---------- Extracted records

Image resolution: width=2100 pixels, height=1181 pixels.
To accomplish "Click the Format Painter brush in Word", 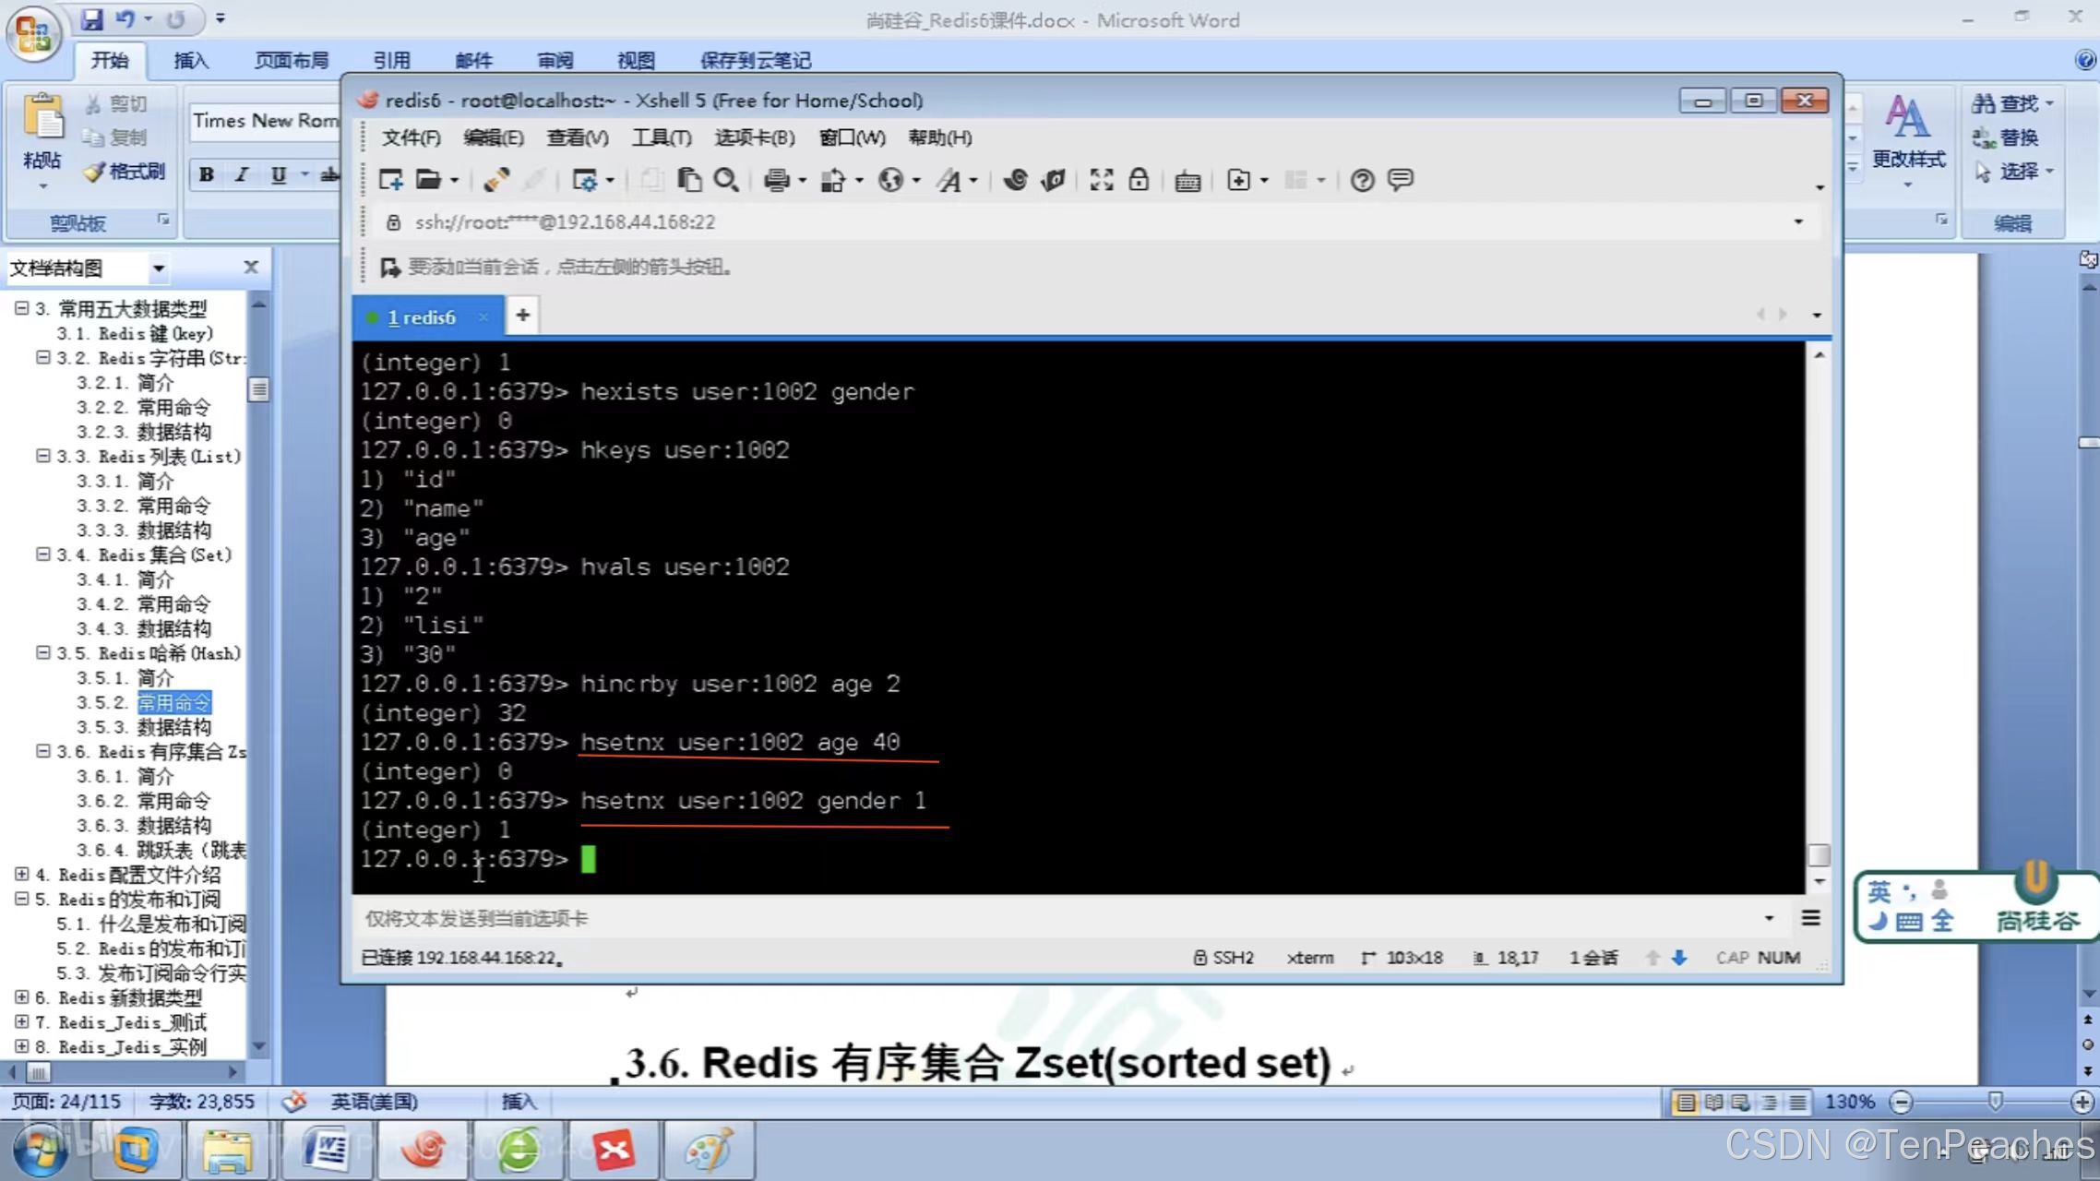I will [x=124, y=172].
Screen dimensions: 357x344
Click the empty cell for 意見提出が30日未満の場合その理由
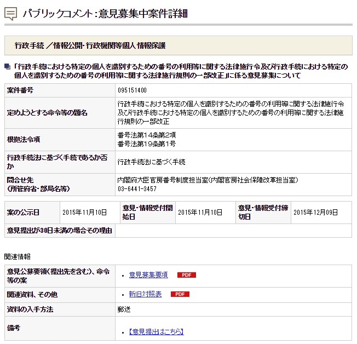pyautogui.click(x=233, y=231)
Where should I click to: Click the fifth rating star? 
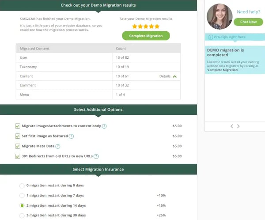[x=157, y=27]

--------------------
---------- Extracted records

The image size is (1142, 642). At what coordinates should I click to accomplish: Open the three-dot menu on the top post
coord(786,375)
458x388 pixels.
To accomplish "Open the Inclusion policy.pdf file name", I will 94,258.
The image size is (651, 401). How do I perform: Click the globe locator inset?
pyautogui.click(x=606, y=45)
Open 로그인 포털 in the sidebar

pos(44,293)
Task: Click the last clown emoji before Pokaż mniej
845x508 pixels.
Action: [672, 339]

--------------------

Work required: Can you swap "three-dot menu" for "overflow menu" in the lines that begin at the one containing "The image size is (1142, 642)." and end with the one containing "I will 94,258.", leaving everything else in those lines unchanged?

Correct answer:
The image size is (1142, 642). At what coordinates should I click to accomplish: Open the overflow menu on the top post
coord(786,375)
458x388 pixels.
To accomplish "Open the Inclusion policy.pdf file name", I will 94,258.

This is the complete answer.